Inverse problems are among the most challenging in computational and applied science and have been studied extensively (Bunge, 2006; Hensel, 1991; Kaipio & Somersalo, 2004; Kirsch, 1996; Pizlo, 2001; Sabatier, 2000; Tarantola, 2005; Woodbury, 2002). Although there is no precise definition, the term refers to a wide range of problems that are generally described by saying that their answer is known, but not the question. An obvious example would be “Guessing the intentions of a person from her/his behavior.” In our case: “Guessing a past event from its vestiges.” In archaeology, the main source for inverse problems lies in the fact that archaeologists generally do not know why archaeological observables have the shape, size, texture, composition, and spatiotemporal location they have. Instead, we have sparse and noisy observations or measurements of perceptual properties, and an incomplete knowledge of relational contexts and possible causal processes. From this information, an inverse engineering approach should be used to interpret adequately archaeological observables as the material consequence of some social actions.

A naïve solution would be to list all possible consequences of the same cause. This universal knowledge base would contain all the knowledge needed to “guess” in a rational way the most probable cause of newly observed effects. This way of solving inverse problems implies a kind of instance-based learning, which represents knowledge in terms of specific cases or experiences and relies on flexible matching methods to retrieve these cases and apply them to new situations. This way of learning, usually called case-based learning, is claimed to be a paradigm of the human way of solving complex diagnostic problems in domains like archaeology. To act as a human expert, a computer system needs to make decisions based on its accumulated experience contained in successfully solved cases. Descriptions of past experiences, represented as cases, are stored in a knowledge base for later retrieval. When the computer sensor perceives a new case with similar parameters, the system searches for stored cases with problem characteristics similar to the new one, finds the closest fit, and applies the solutions of the old case to the new case. Successful solutions are tagged to the new case and both are stored together with the other cases in the knowledge base. Unsuccessful solutions also are appended to the case base along with explanations as to why the solutions did not work.

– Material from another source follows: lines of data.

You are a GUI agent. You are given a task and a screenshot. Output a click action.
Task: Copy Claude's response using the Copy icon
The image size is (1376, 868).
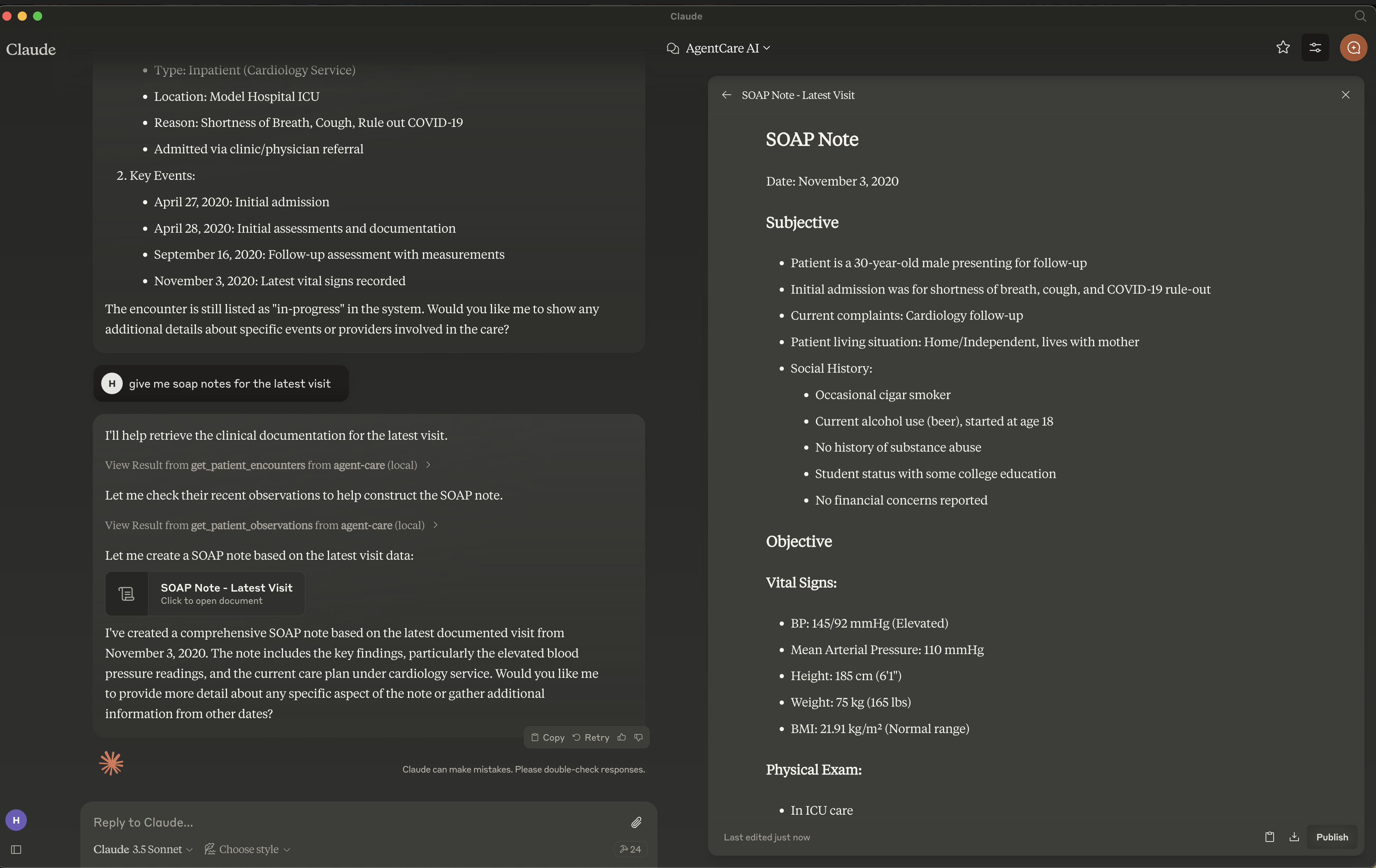[x=547, y=737]
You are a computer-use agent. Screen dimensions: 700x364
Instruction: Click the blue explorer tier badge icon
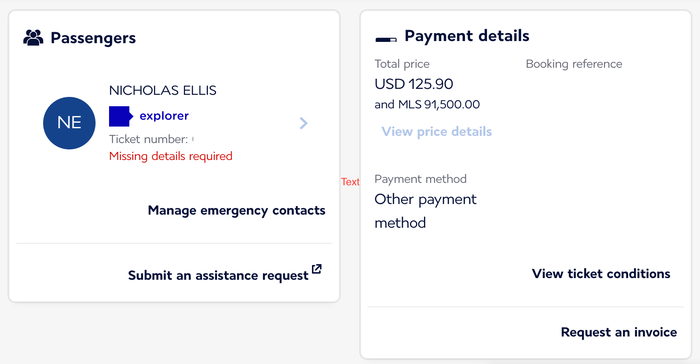(121, 117)
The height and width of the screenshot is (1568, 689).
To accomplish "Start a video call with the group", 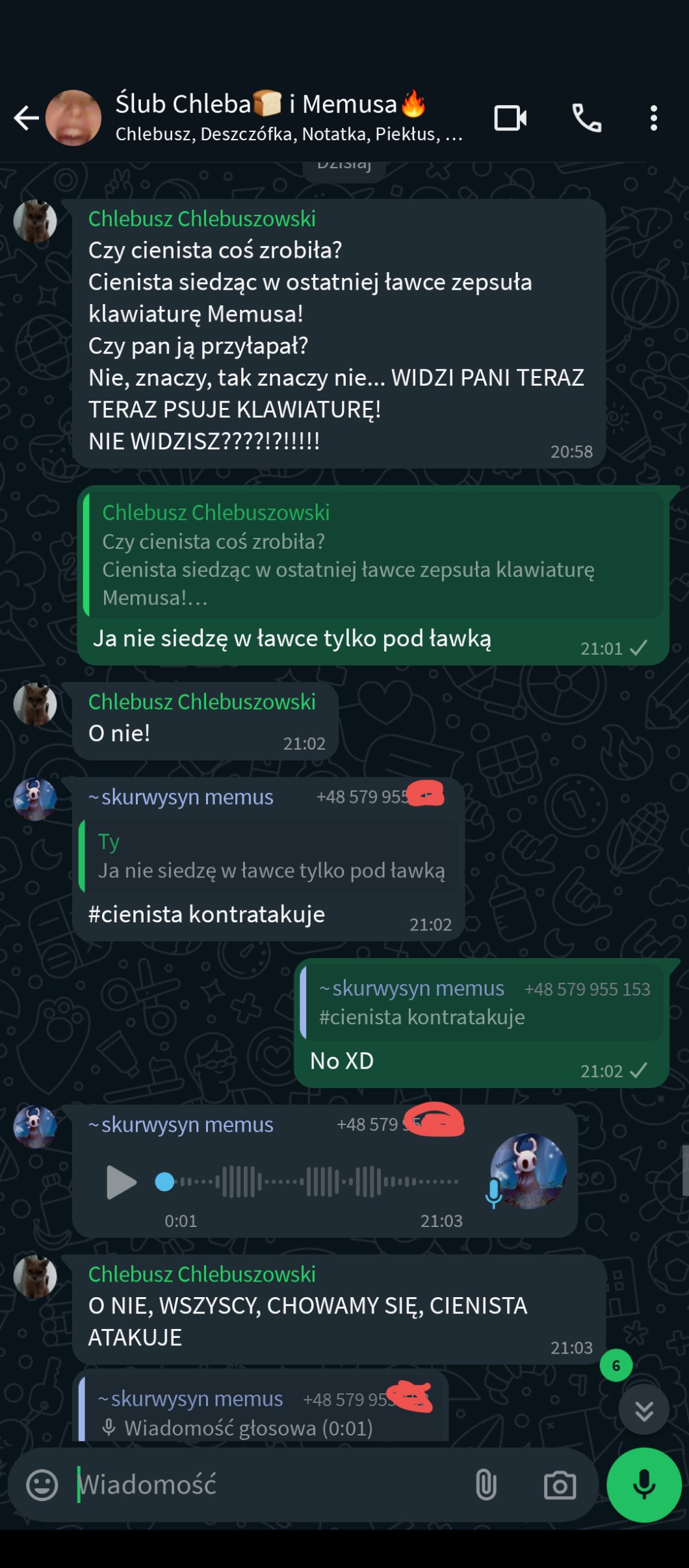I will (510, 118).
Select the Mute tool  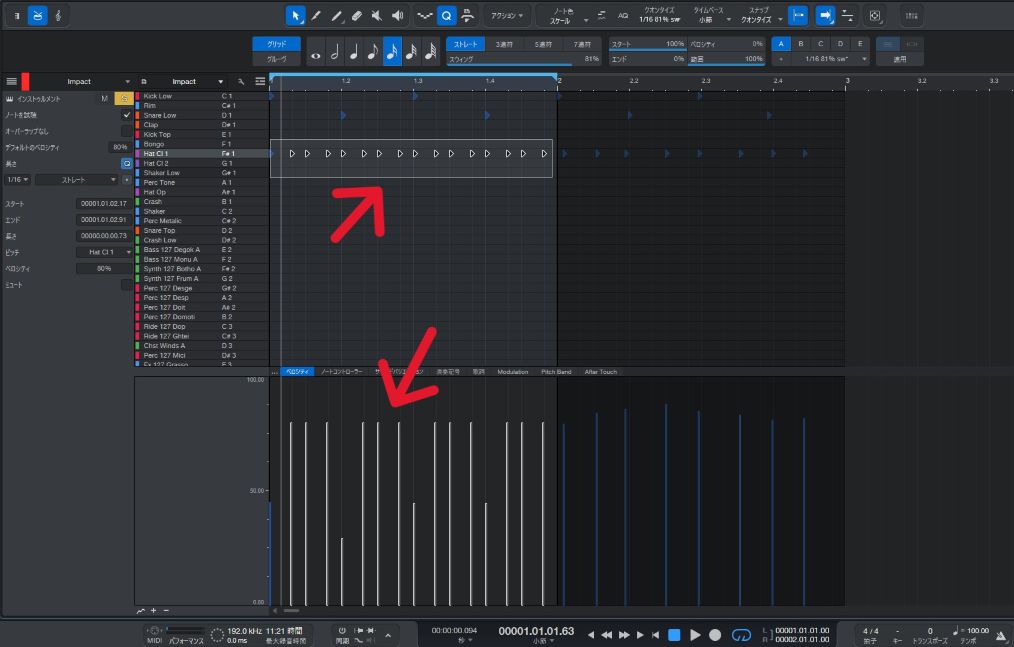(x=377, y=16)
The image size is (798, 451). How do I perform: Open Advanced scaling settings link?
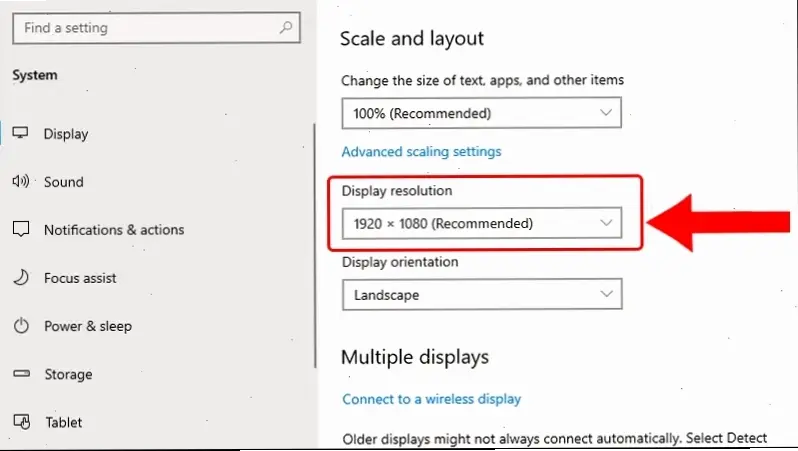point(421,151)
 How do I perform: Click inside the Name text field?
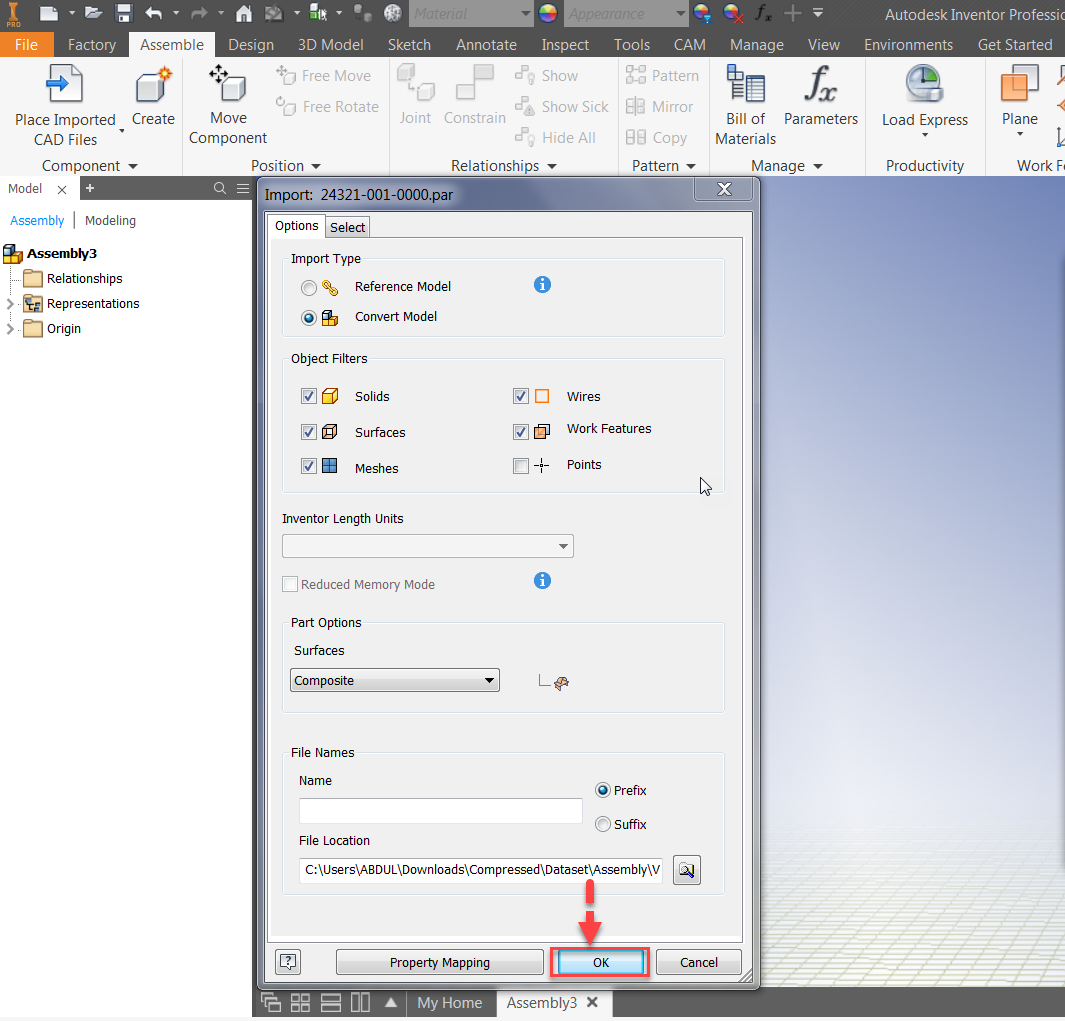(x=440, y=810)

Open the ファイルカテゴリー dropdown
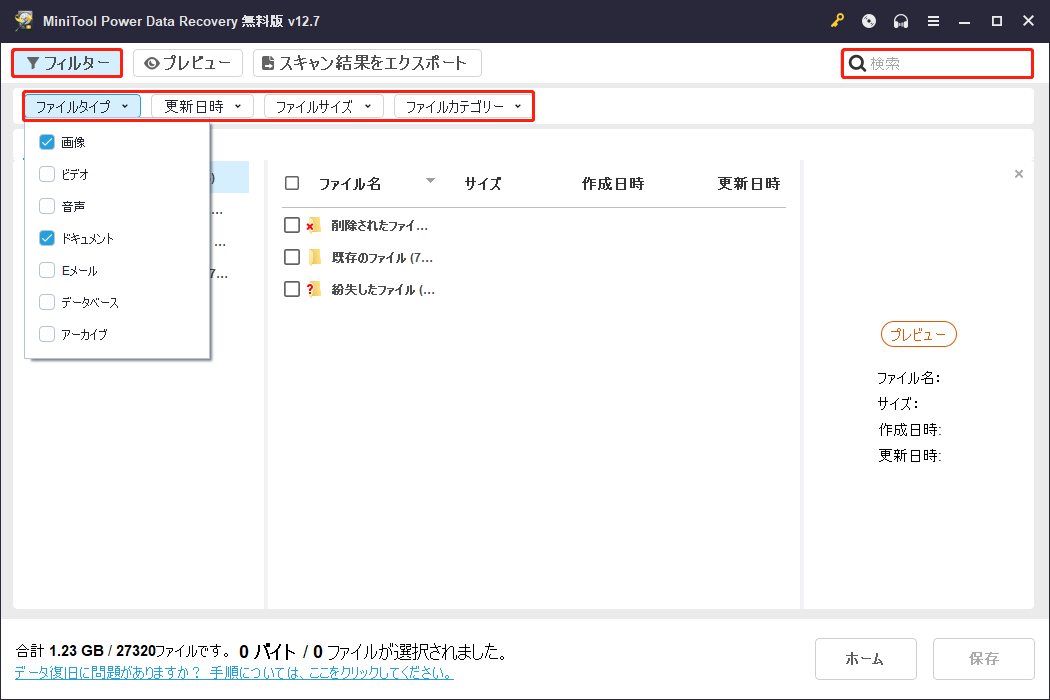tap(463, 106)
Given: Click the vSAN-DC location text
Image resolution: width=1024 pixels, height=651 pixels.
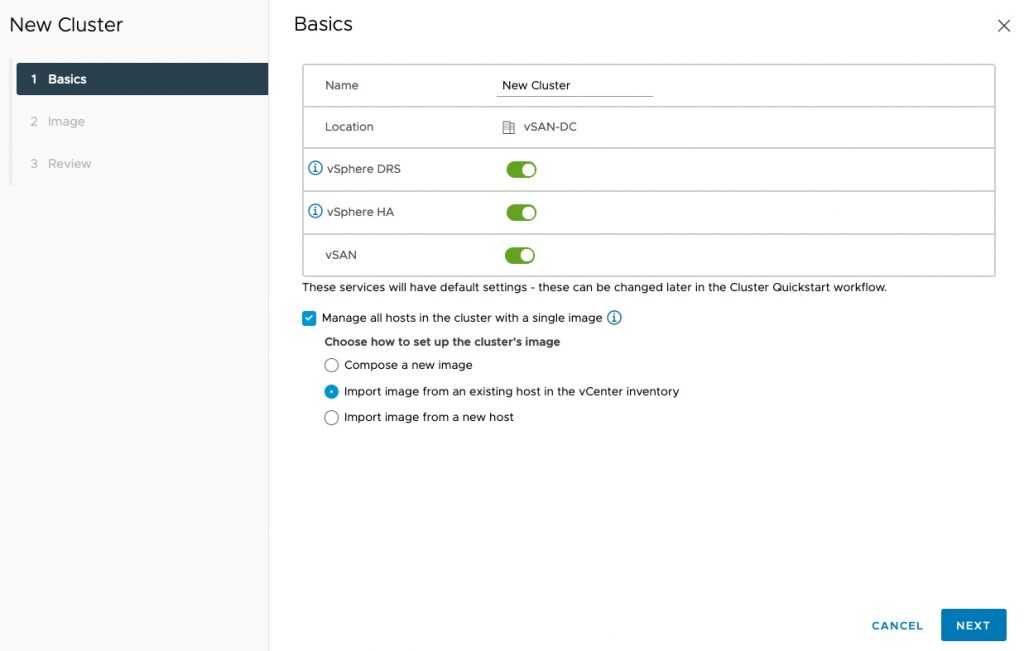Looking at the screenshot, I should pos(550,128).
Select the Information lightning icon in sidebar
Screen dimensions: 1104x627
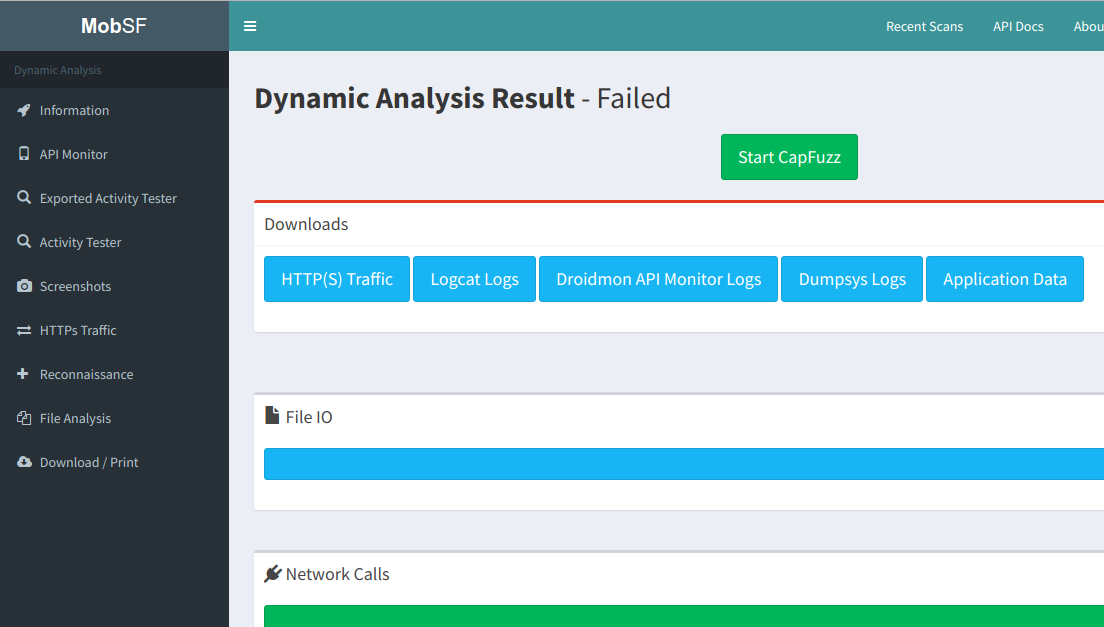(24, 110)

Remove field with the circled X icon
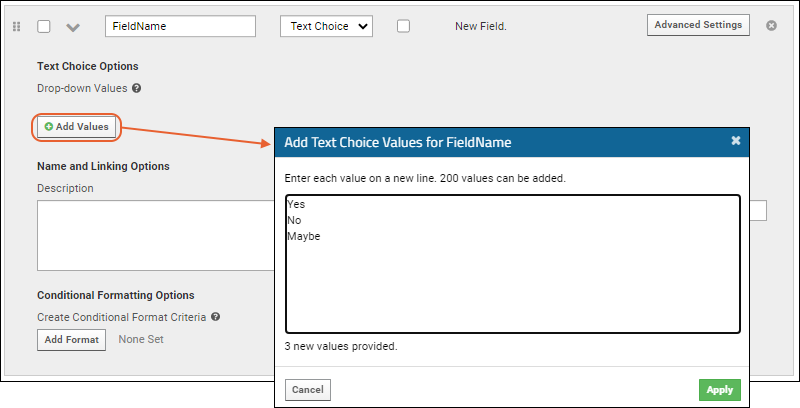[x=771, y=26]
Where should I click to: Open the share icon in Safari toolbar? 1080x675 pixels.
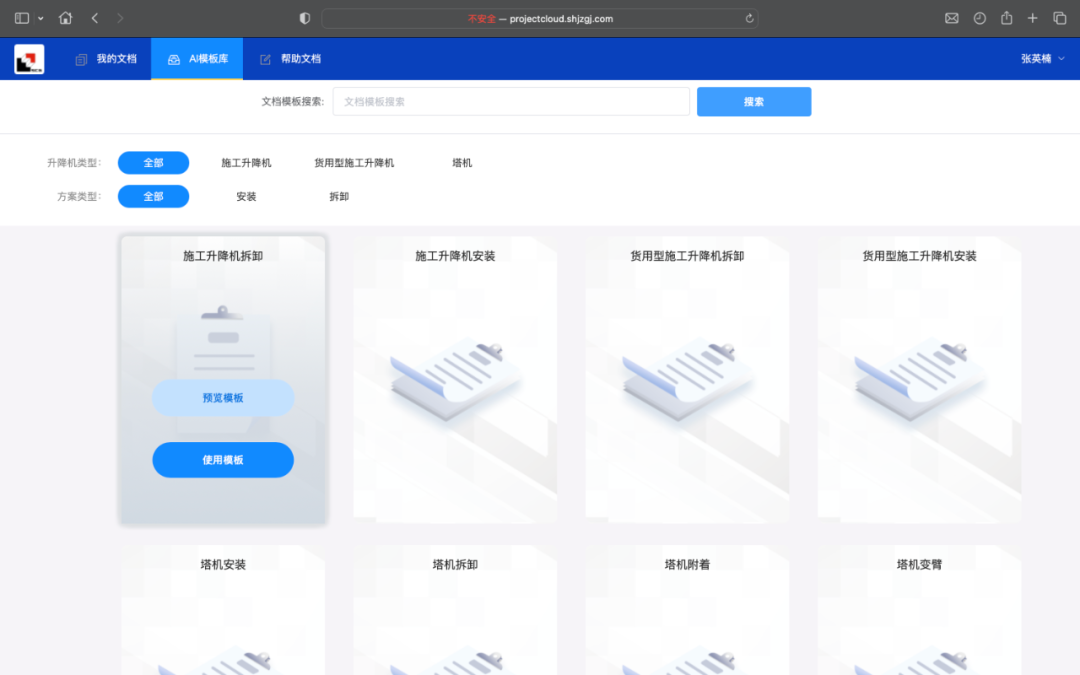1006,18
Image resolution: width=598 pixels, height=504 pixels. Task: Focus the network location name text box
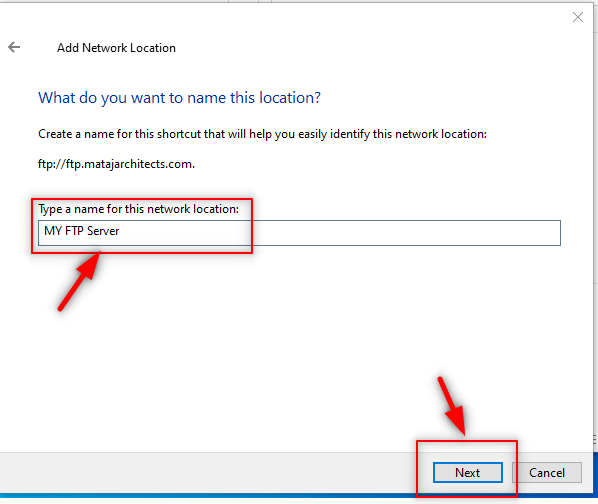299,233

The suggestion that the intelligent machine should define causal events in terms of the observation of a repeated series of similar events typically relies on a kind of regularity assumption demanding that ‘similar problems have similar solutions’ (Hüllermeier, 2007; Kolodner, 1993). In other words, a learning machine can be broadly defined as any device whose actions are influenced by past experiences, so that learning procedures changes within an agent that over time enable it to perform more effectively within its environment (Arkin, 1998). The idea is that once a system has a rule that fits past data, if the future is similar to the past, the system will make correct predictions for novel instances (Alpaydin, 2004). This mechanism implies the search for maximal explanatory similarity between the situation being explained and some previously explained scenario (Falkenheimer, 1990).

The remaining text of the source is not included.